South Africa needed to focus on energy efficiency because Eskom would not be able to meet demand for electricity from 2011, the state-owned company said in a presentation yesterday. “We do not have enough capacity to meet requirements,” said Brian Dames, Eskom’s chief operating officer for generation. “The country has to focus on how do we reduce our energy usage. We cannot be in a position where electricity constrains economic growth.”
Electricity shortages caused blackouts and a temporary halt to production at the country’s mines in 2008, after the government had halted expansion at Eskom in 2004.
The parastatal should be able to meet peak demand of 37.24 gigawatts during the World Cup, said Erica Johnson, the head of its customer network business.

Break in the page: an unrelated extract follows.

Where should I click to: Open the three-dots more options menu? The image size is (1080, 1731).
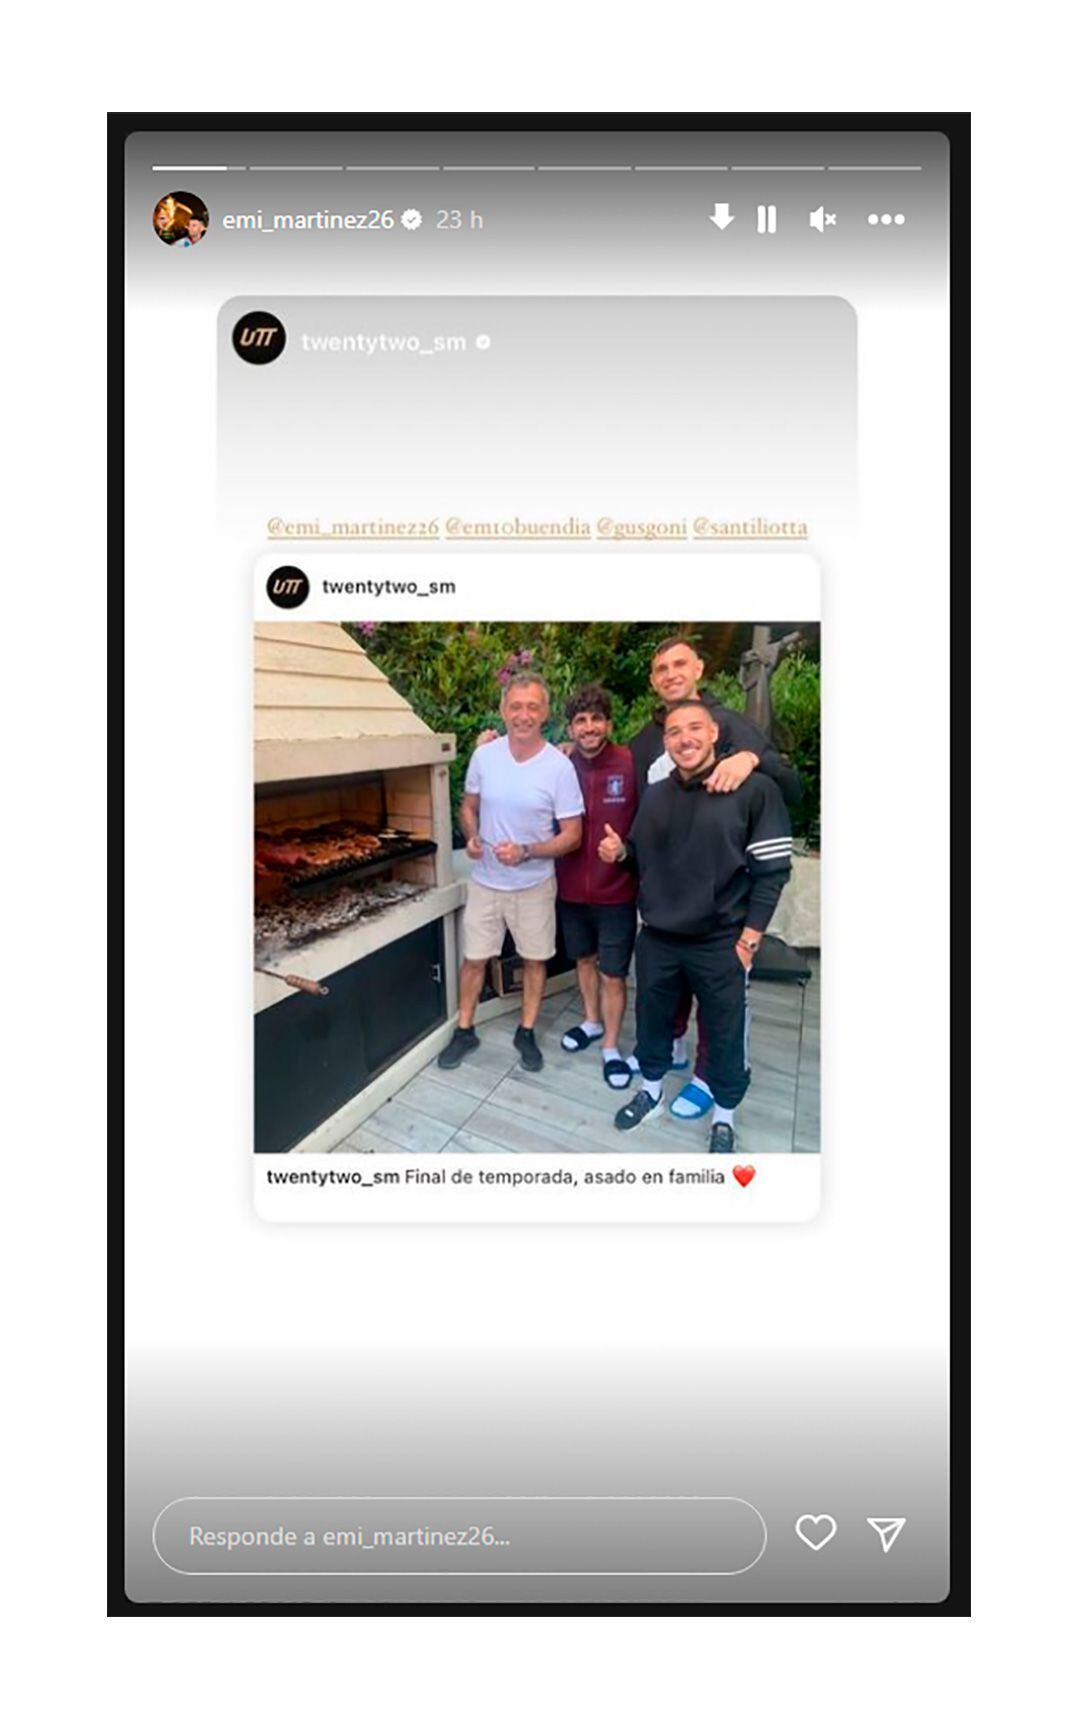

Still, Eskom had asked customers to reduce some demand during the event, she said. “Moderate” energy demand growth would require an annual increase of about 3 percent in generating capacity, Eskom executives said.
Eskom, which provides 95 percent of South Africa’s power, said in December that even with 35 percent annual tariff increases over the next three years it would fall about R30 billion short of the financing needed for its expansion.
Regulators allowed the company to increase its fees by 24.8 percent from April, 25.8 percent next year and 25.9 percent the year after that. The Kusile power plant, which was delayed last year due to funding problems, and the Medupi power station had to be completed if demand was to be met, said Johnson.
“Inevitably there is going to be a much, much larger funding deficit going forward,” Public Enterprises Minister Barbara Hogan said on Monday. “We are definitively reaching a stage now where we cannot rely on Eskom to be the single source of energy for the country.”